I nodded as held my hand, then pulled me into a hug. “Don’t ever leave me, Davie,” he whispered as he crushed me, then he let go, clapping me on the back.
Rowena, who had watched us bicker without comment, led us back past the vineyard shop, and then turned abruptly left, down an old gravel path, that had clumps of weeds and moss valiantly growing through. The path meandered around the back of several large steel storage tanks, and I’d come to the conclusion our accommodation would be a shed, or at best a caravan, when to my utter delight, as we rounded a warehouse with rust streaked corrugated sides, a tiny whitewashed cottage appeared, surrounded by a picket fence. She stopped and turned to us.
“The door’s open, make yourselves at home, and be back where you met me in … oh, say half an hour.” She winked at me, and as usual I felt myself blushing. Blushing was a curse I’d had since puberty, and one I’d often wished would go away, along with my other problem.
“Thanks, Rowena,” Colin and I said in unison, to which Rowena curtseyed.
“Narry a problem, sirs,” she said, adding: “You can call me Row, if you’d rather.” Then she walked off, leaving us standing by the gate.
“And this is it included?” Colin said. I shrugged.
“She said it was when I phoned. Said it was part and parcel with the job, but it can’t be … can it?”
“Well we’re not members of the grape pickers union, are we doofus? So I’m guessing there’s a catch.” Colin pushed the gate open, “let’s ask before we begin.”
“Okay,” I said, following him up the path. We stopped at the front door and looked at each other.
“Remember ….” We both spoke and stopped at the same time together. We did that a lot. Our parents told us it was because we were twins, and I never doubted them. Colin on the other hand, did. When we where ten he’d tried to persuade me that he was the real boy and I was just a robot copy, and for a split second I’d believed him … until he cracked up and had fallen to the floor in hysterics.
“You go first, then,” he said, his hand on the door knob.
“I was going to say ‘remember Hansel and Gretel’” I said, and he nodded.
“Yep, me too. It’s weird, but it looks exactly like the illustration in the book.”
“Exactly.” I said, “in fact identical.” I nudged him. He turned knob, and with a squeal of distress the door opened.
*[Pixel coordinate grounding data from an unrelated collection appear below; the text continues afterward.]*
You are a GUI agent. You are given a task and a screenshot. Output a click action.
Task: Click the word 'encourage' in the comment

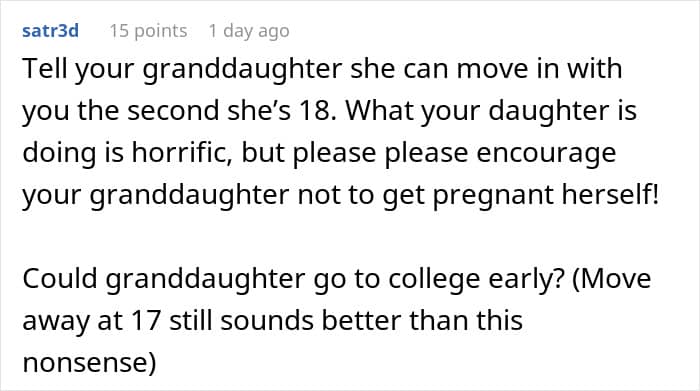tap(546, 154)
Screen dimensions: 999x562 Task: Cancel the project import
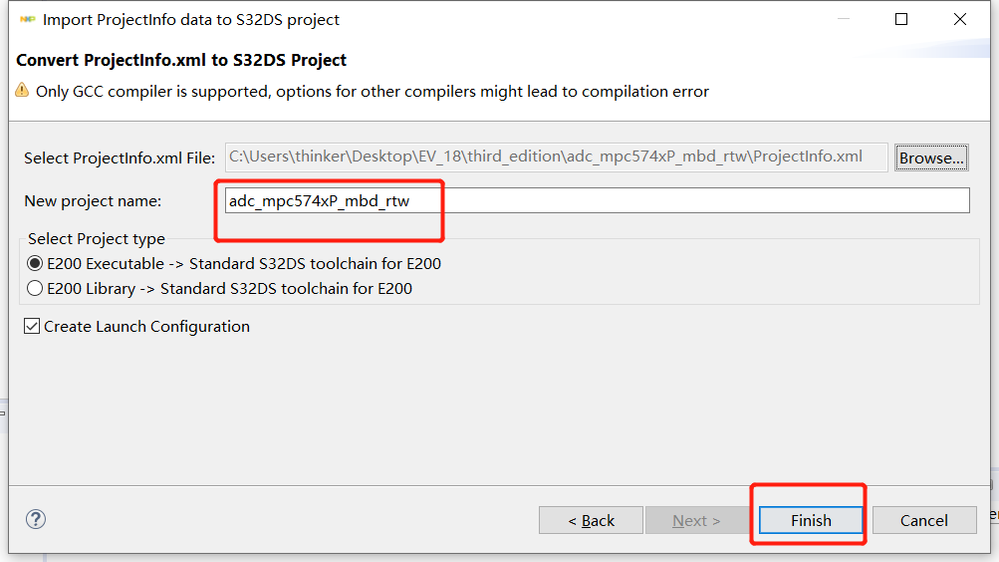924,520
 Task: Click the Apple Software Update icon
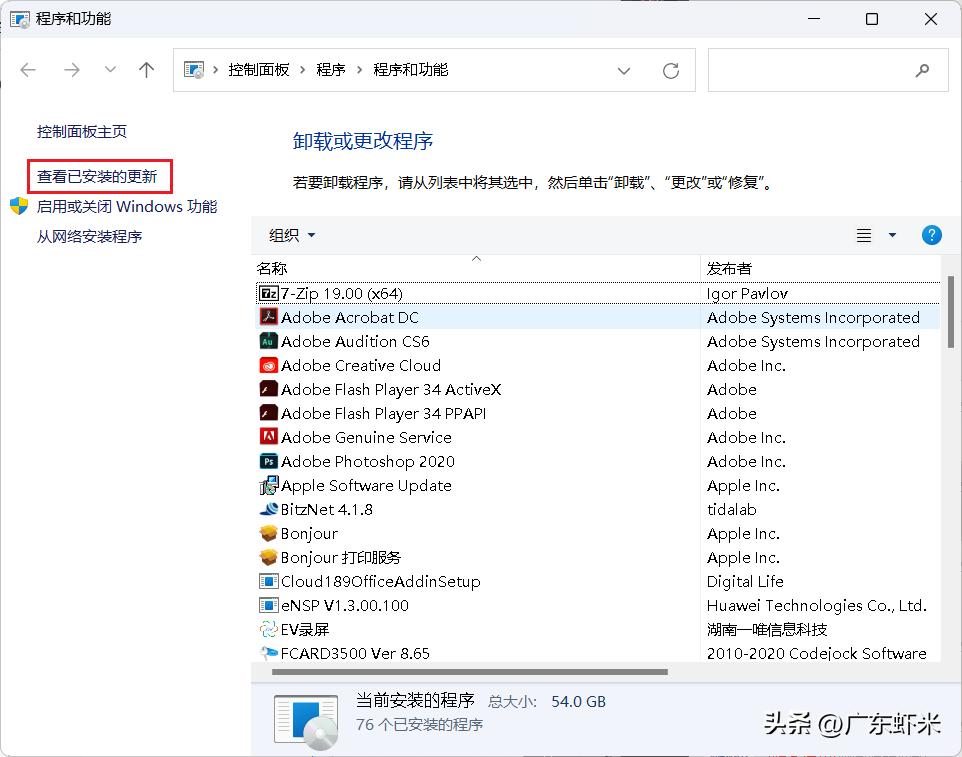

“Hullo?” Colin called, and we waited for a reply before walking into the tiny living room. With a sigh of relief I put my rucksack down next to a wing backed leather armchair, which was one of a pair next to a neatly laid fireplace.
“No witch then.” I said, as Colin claimed the other chair as his by flopping down in it.
“Nope, looks like we’re witchless, brother mine,” he said. I was aware he was watching me as I wandered over to a wooden door, lifted the latch, and opened it revealing a staircase.
“Hmm … that means,” I said, crossing the room and opening the door’s twin, “that this is the kitchen.”
“Coffee?” Colin said with his best ‘I want, and I want now’ tone. He knew he was on a winner, as neither of us had had our second cup of the morning.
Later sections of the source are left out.